Dr. Mehmet Oz
When women suffering from depression, bipolar disorder or other mental health illnesses become pregnant, they have many concerns to consider. Will their prescribed medication harm their baby? If they don't take their medication, will symptoms keep them from having a healthy, happy pregnancy? Psychiatrist Dr. Shari Lusskin, director of reproductive psychiatry at New York University Medical Center, talks with Dr. Oz about these questions and offers some insight to help all mothers keep their minds healthy during pregnancy.

Women who already know they have a mental illness may be able to better prepare themselves for pregnancy—it is the women who have not been diagnosed who may face the biggest risks during and after pregnancy, Dr. Lusskin says. Common signs of mental illness that Dr. Lusskin says pregnant women may encounter as early as the first trimester include:

  • Lack of energy
  • Little to no appetite
  • Sleep disorders
  • Sad, blue, hopeless and helpless mood swings
  • Suicidal feelings
  • Lack of bonding with the baby
Some mental illness medications may not be healthy for a pregnant woman's fetus, but Dr. Lusskin says treatment is still important. "Not treating the illness exposes the baby to risks as well," she says. Your OB/GYN and psychiatrist can work together to help treat your illness with proper medication, she says.
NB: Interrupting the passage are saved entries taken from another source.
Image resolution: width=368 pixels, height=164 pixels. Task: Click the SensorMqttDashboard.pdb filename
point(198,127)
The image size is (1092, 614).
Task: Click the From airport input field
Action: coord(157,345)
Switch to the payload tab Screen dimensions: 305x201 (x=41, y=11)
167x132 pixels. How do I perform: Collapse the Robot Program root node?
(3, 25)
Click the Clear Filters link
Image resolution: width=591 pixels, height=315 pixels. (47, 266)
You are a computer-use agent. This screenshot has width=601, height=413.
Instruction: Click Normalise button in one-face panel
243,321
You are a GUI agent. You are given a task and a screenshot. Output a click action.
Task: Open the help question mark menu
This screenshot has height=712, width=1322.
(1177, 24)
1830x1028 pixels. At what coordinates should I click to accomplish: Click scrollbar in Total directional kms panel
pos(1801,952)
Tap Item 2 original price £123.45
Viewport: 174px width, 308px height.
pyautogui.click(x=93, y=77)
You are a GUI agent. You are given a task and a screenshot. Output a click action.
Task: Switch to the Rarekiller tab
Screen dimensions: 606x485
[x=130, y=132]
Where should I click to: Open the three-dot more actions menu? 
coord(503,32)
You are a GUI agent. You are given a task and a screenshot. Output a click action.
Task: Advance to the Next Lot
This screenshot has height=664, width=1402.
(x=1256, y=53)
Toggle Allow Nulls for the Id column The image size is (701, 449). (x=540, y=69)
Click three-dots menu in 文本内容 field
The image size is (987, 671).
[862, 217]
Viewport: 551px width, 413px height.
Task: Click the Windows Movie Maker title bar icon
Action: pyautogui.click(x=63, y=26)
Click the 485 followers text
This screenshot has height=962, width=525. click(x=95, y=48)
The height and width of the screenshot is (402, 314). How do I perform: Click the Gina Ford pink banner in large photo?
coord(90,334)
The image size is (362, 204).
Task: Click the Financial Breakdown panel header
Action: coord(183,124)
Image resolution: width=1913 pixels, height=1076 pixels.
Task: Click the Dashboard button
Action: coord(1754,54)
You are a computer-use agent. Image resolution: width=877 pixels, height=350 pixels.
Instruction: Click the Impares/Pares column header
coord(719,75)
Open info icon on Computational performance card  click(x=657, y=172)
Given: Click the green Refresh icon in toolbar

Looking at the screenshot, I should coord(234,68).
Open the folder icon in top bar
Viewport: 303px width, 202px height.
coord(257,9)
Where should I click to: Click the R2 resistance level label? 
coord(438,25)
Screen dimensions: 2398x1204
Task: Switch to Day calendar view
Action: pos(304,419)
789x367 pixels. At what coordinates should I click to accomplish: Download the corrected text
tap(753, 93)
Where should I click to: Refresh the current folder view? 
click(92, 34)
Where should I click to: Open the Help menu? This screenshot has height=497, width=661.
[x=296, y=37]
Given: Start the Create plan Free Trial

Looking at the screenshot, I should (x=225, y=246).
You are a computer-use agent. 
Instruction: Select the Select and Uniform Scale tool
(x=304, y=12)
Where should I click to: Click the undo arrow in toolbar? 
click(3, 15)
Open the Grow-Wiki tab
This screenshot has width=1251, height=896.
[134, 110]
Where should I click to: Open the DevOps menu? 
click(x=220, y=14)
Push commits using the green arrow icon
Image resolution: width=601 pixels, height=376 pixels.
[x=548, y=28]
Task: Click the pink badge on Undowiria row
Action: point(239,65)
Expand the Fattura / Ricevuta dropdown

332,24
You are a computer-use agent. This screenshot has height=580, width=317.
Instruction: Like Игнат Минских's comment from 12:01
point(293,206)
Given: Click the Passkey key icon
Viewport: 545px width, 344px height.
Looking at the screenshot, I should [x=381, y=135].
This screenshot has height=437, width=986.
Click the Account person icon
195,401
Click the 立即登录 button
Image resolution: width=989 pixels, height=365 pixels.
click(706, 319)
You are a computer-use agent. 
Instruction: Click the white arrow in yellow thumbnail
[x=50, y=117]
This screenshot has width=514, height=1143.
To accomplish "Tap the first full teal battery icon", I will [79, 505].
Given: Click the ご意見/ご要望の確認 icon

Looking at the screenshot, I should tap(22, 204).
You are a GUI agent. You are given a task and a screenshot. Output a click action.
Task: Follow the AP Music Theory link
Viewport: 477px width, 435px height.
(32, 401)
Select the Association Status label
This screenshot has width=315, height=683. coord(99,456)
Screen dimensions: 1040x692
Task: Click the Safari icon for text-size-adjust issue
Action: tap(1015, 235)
Dr. Lusskin says these lifestyle changes may also help you stay mentally healthy:

  • Exercise regularly. Dr. Lusskin says exercise can help alleviate minor cases of depression, and also promotes overall health.
  • Eat healthy. "Don't binge on carbs—that is not a good thing,"Dr. Lusskin says. Overeating in general will make you feel bad about yourself and affects your mood, she says.
  • Minimize environmental stress. "When a woman is highly anxious and depressed, her biochemical environment changes," she says. "Those chemicals have an effect on a developing fetus."